Betsy Kelly and Scott Privott both agreed to plea deals with no admission of guilt.
Charges against Robin Byrum, Darlene Harris and Shelley Stone were dropped.
After the defendants were released, however, prosecutors continued to insist they were guilty. Exoneration was willfully withheld.
The Little Rascals case not only shattered the lives of the defendants, but also left a deep and ugly stain on the reputation of the State of North Carolina.
In 2001, Massachusetts Governor Jane Swift signed a resolution proclaiming the innocence of the victims of the Salem Witch Trials.
In time, such victims of the ritual-abuse day-care panic as the Edenton Seven will surely receive similar exoneration. Why not now? Why not in North Carolina? This is an opportunity to demonstrate moral leadership on a national scale.
I blog about the case at littlerascalsdaycarecase.org, where you will find an extensive archive and updates. I would be eager to provide additional facts by e-mail or to meet with you in Raleigh at your convenience.
Mr. Cooper, I appreciate very much your attention to reviewing this case and to perhaps mitigating the profound injustice suffered by these seven innocent North Carolinians.
I’ll post his response, of course.
Journalists, too, suffer ‘incurable blind spots’
Jan. 4, 2012
“A few years back, I met a fellow investigative journalist in North Carolina….The subject came around to the Little Rascals case. He assured me the day care workers were guilty….
“I told him about how the McMartin case in California had been the first nationally publicized case to use interviews that practically bullied children into reporting mythical, often totally implausible abuse. Little Rascals was a textbook case of the same kind of tactics, and Ofra Bikel’s three fine documentaries left no doubt about this terrible miscarriage of justice.
“Yet my friend refused to listen to any other evidence or point of view. It transpired that his wife had recovered ‘memories’ of sexual abuse – another subject on which he would hear no other evidence….
“I tell you this just to let you know I am familiar with cases in which otherwise objective journalists develop seemingly incurable blind spots.”
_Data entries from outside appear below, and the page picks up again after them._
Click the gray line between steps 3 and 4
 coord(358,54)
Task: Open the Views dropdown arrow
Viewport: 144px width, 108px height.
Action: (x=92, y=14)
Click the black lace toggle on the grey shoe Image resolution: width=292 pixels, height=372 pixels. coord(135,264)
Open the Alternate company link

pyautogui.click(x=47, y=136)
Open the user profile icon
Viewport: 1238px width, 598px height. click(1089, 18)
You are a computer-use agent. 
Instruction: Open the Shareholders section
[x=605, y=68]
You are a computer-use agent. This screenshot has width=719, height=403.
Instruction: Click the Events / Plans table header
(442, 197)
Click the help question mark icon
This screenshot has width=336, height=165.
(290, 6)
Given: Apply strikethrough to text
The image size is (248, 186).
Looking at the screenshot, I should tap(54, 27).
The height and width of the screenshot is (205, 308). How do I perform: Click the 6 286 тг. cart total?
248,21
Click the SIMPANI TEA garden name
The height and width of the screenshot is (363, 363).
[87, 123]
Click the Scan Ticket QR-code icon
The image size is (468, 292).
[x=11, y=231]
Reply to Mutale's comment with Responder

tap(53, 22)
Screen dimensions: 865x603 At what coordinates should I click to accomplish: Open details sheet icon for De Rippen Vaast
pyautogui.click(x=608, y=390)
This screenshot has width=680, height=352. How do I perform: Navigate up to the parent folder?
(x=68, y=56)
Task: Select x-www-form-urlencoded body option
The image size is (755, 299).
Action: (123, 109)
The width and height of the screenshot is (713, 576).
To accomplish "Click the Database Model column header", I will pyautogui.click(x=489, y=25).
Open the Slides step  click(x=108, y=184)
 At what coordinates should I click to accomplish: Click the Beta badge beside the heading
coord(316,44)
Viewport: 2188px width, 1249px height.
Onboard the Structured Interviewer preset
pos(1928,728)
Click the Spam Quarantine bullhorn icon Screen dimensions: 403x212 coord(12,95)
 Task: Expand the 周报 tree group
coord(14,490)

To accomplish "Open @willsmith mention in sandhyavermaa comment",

– From a 1997 letter to Columbia Journalism Review by Mark Pendergrast, author of “Victims of Memory,” challenging criticism of the False Memory Syndrome Foundation
Holocaust denial shows vulnerability of real memory
Oct. 11, 2013
“Holocaust deniers have managed to receive, in recent years, a respectful hearing on college campuses and elsewhere, despite the existence of mountains of firsthand and corroborated traumatic memories of the Holocaust provided by many thousands of survivors – memories that don’t have to be recovered because they are all too vividly, and all too persistently, remembered.
“Holocaust deniers began to achieve their victory over memory even before efforts were made to establish the new category of ‘recovered memory.’ If recovered memory remains unchallenged as a new form of memory, then one can only guess how much more vulnerable to doubt and manipulation legitimate memory will become.”
– From “The Monster In the Mists” by Walter Reich in the New York Times (May 15, 1994)
City sidewalks, busy sidewalks: An upbeat dispatch from the DNC
Sept. 7, 2012
Having met with less than overwhelming interest earlier in the week in front of the bustling Charlotte Convention Center, I narrowed my focus.
Thursday I situated my “Exonerate” placard at the entrance to the peripheral and unhurried Crowne Plaza hotel, convention headquarters for the North Carolina Democratic Party, and our message was well received (except for an overly territorial security guard).
Not only did several delegates express support for the Edenton Seven, but also a dozen or so more took cards with the site address. And I was able to bend the ears of reporters from Greensboro, Rocky Mount and the Outer Banks, as well.
Yes, the delegates are mostly ordinary folks, not influential officials – I didn’t see Gov. Perdue – but I’m grateful they will take home a greater awareness of this shameful injustice, still unaddressed, in their own state.